A II Conferência das Cidades lançará hoje, às 17 horas, um documento propondo a criação de uma comissão para unificar a legislação sobre resíduos sólidos. O evento, que se encerra hoje, está sendo promovido pela Comissão de Desenvolvimento Urbano e Interior para tratar do problema do destino final do lixo.
O Brasil recolhe aproximadamente 90 mil toneladas de lixo por dia, o que dá uma média de 600 gramas por habitante a cada dia. Diante da gravidade desse quadro, a Conferência se propôs a discutir ações para a implantação de uma política pública nacional para o lixo, já que o acúmulo e a falta de tratamento dos resíduos sólidos têm conseqüências na qualidade da água dos rios, no saneamento básico e na saúde pública.
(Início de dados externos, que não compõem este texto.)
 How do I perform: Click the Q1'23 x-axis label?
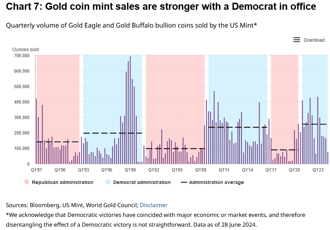coord(318,170)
Segundo o deputado Gustavo Fruet (PMDB-PR), uma das conclusões do evento é a necessidade de se educar a população para fazer a separação do lixo orgânico do não-orgânico, adotando-se o conceito da responsabilidade solidária entre produtor, consumidor e gerenciamento do destino final dos resíduos.
Para demonstrar a complexidade do assunto, o deputado cita o problema das baterias dos telefones celulares, lembrando que apesar de já existir uma legislação para as baterias, elas continuam sendo jogadas nos lixões. "Adotamos também os conceitos de responsabilidade solidária e do poluidor-pagador, ou seja quem mais polui paga mais e quem não polui é recompensado pela troca do lixo por benefícios fiscais, por exemplo".
Além da proposta de criação de uma comissão especial para tratar da legislação de resíduos sólidos, o deputado Gustavo Fruet informou que serão enviadas recomendações ao Conselho Nacional de Meio Ambiente (Conama), a fim de aprimorar as resoluções do órgão.